Who are these people authoring these glowing letters and full-page advertisements extolling the virtues of an ill-informed and uncredentialed appointed body who, from the beginning have insulted the intelligence of the voter? This includes those of us who foolishly thought that a group of appointees could execute a mandate in a fair and unbiased manner without personal agendas. I would suggest that before you appear any more foolish that you consider the following and stand in the shoes of the very large group of property owners whose rights have been severely abridged.
From the beginning the commission has abused the rights of voters and property owners. The paragraph in the original coastal ordinance which described the inland limits of coastal jurisdiction as “the first mountain range, 1,000 yards or in the event of an estuarine habitat, up to five miles” was not adhered to. The only area that is an estuarine habitat is the Malibu Lagoon and that is not five miles inland. The ordinance took effect January 1977 and it was not until some time in 1979 that the five mile limit was changed to remove the “estuarine habitat” requirement and thousands of Topanga and Santa Monica Mountain property owners continued to be denied their rights and suffered a diminution of property value. Voters had voted for the original description and were not allowed to address the arbitrary change “slipped through” by the unscrupulous commission and legislators who chose to ignore the voter’s and property owner’s constitutional rights.
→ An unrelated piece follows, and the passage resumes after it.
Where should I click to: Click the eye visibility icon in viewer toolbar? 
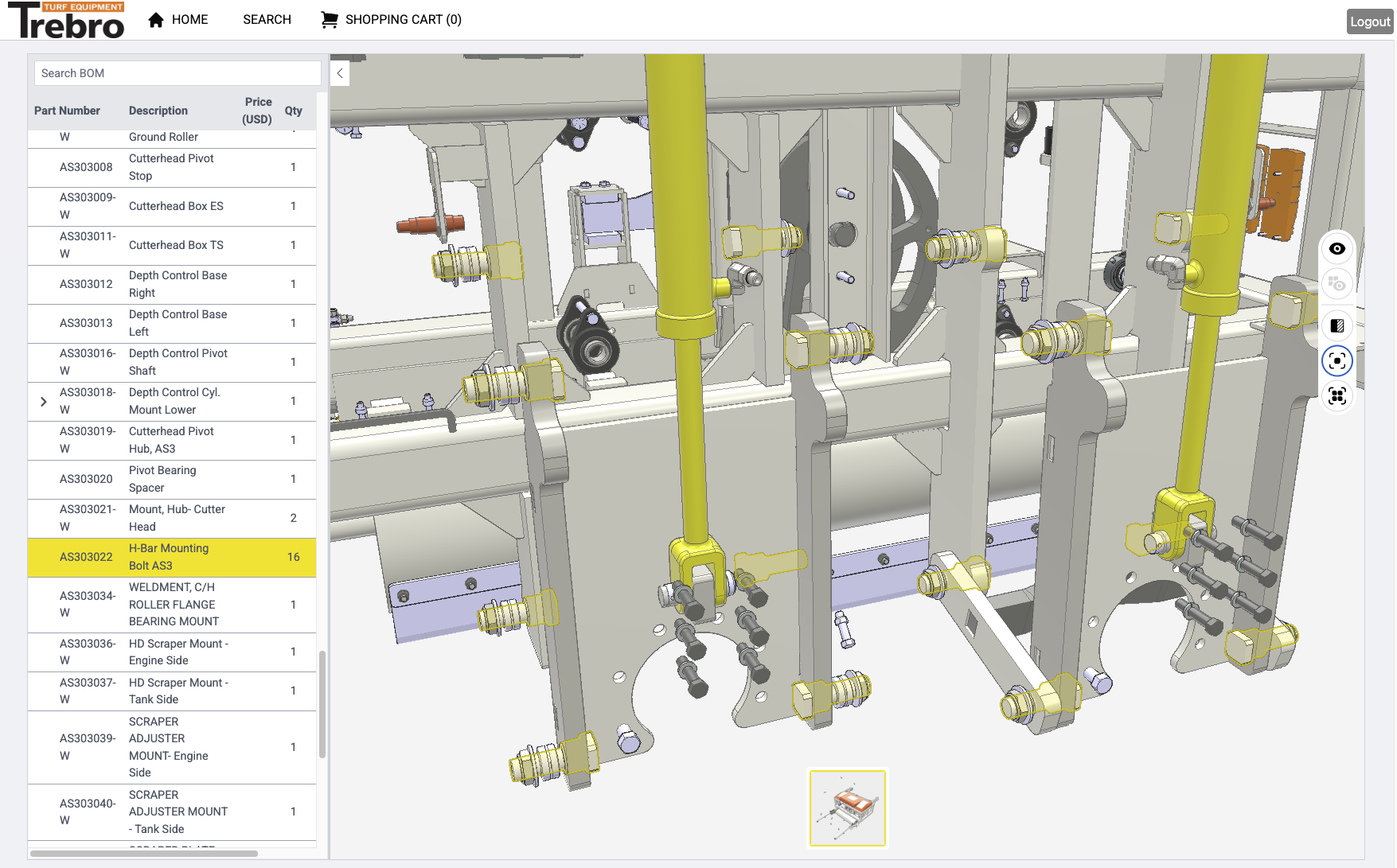(1337, 249)
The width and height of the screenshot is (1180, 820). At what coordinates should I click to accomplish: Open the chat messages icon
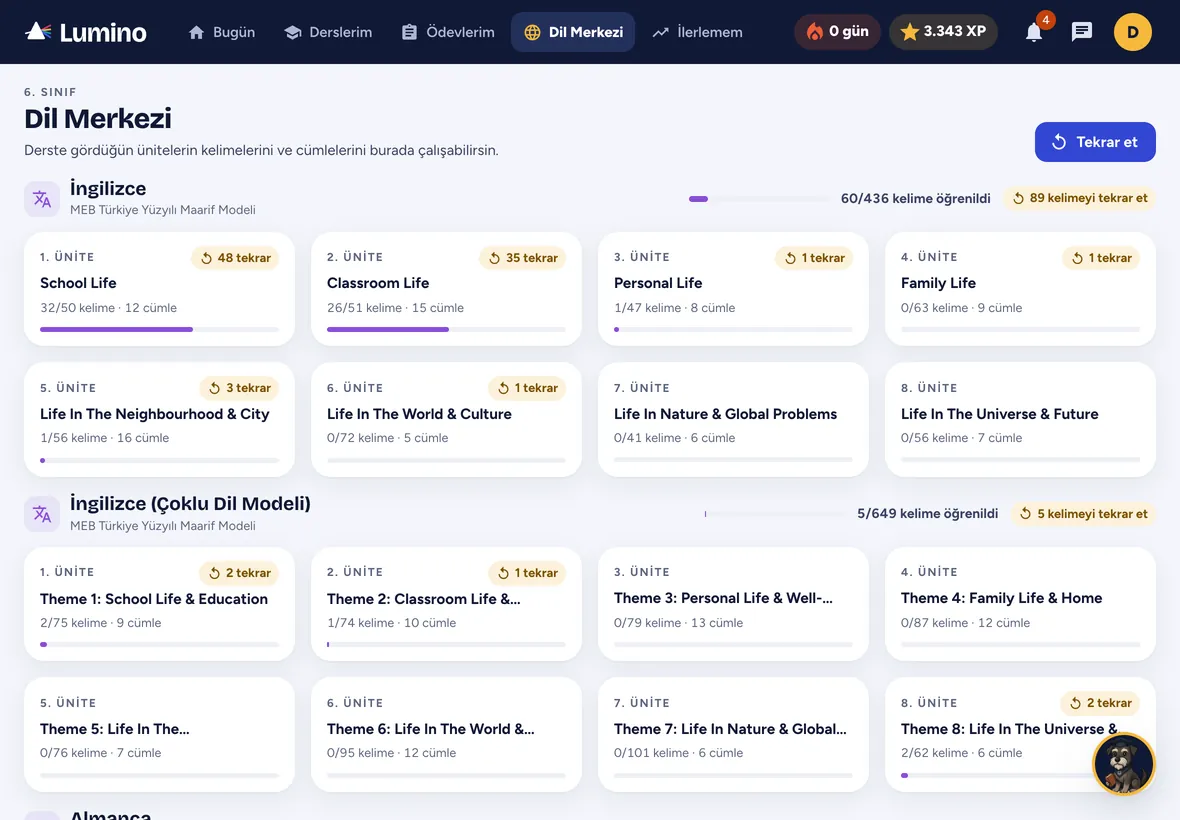coord(1081,32)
During one public hearing at the Torrance coastal commission facility, a belabored applicant for a residence on a 17-acre parcel that straddled the five mile line, received a negative vote from one commissioner based on her opinion that the culvert he planned to install in a dry creek “would deny plants water.” This was so ludicrous that the Santa Monica Evening Outlook published it on the front page.
As for the diminution of value to certain properties, the standard request to a real estate agent has been, “Don’t show me land involving the Coastal Commission”.
Before you minimize the impact of beach access to the property owners of beach properties, stand at your patio window, look out at your patio and imagine the posterior of a beachgoer relieving himself or herself on your patio. Imagine them coming into you patio and use your water faucet. Step to your door and find someone in the buff changing clothes. Observe them as they look on helplessly as someone is caught in the undertow and there is no lifeguard that could have warned them or rushed to their aid. Go to your garage and discover that someone has “just stopped for a moment to pick someone up.” And finally in this age of ‘follow-home attacks,” consider a pathway the full length of your side yard totally eliminating the integrity of your security plan.
Stand in the shoes of the many property owners who were held hostage when they needed permits for critical repairs during the storm surf of the eighties. Coastal withheld permits until these property owners agreed to “give” the public side yard access. How many of you are willing to “give” a strip of your property, without compensation, to obtain something you are entitled to?
More recently, coastal has seen fit to deny permits for needed sea walls on some beachfront properties. Where is the mandate that allows coastal to make judgements on engineering and construction or use subterfuge to prevent the use of one’s property?
These are only a few of the abuses. Not fiction or opinion, but facts witnessed or experienced by many of us, so get off your goody goody soapbox and watch as coastal installs their visitor enhancing proposals to your rural community. You are going to think that somehow you have been time-warped to Coney Island.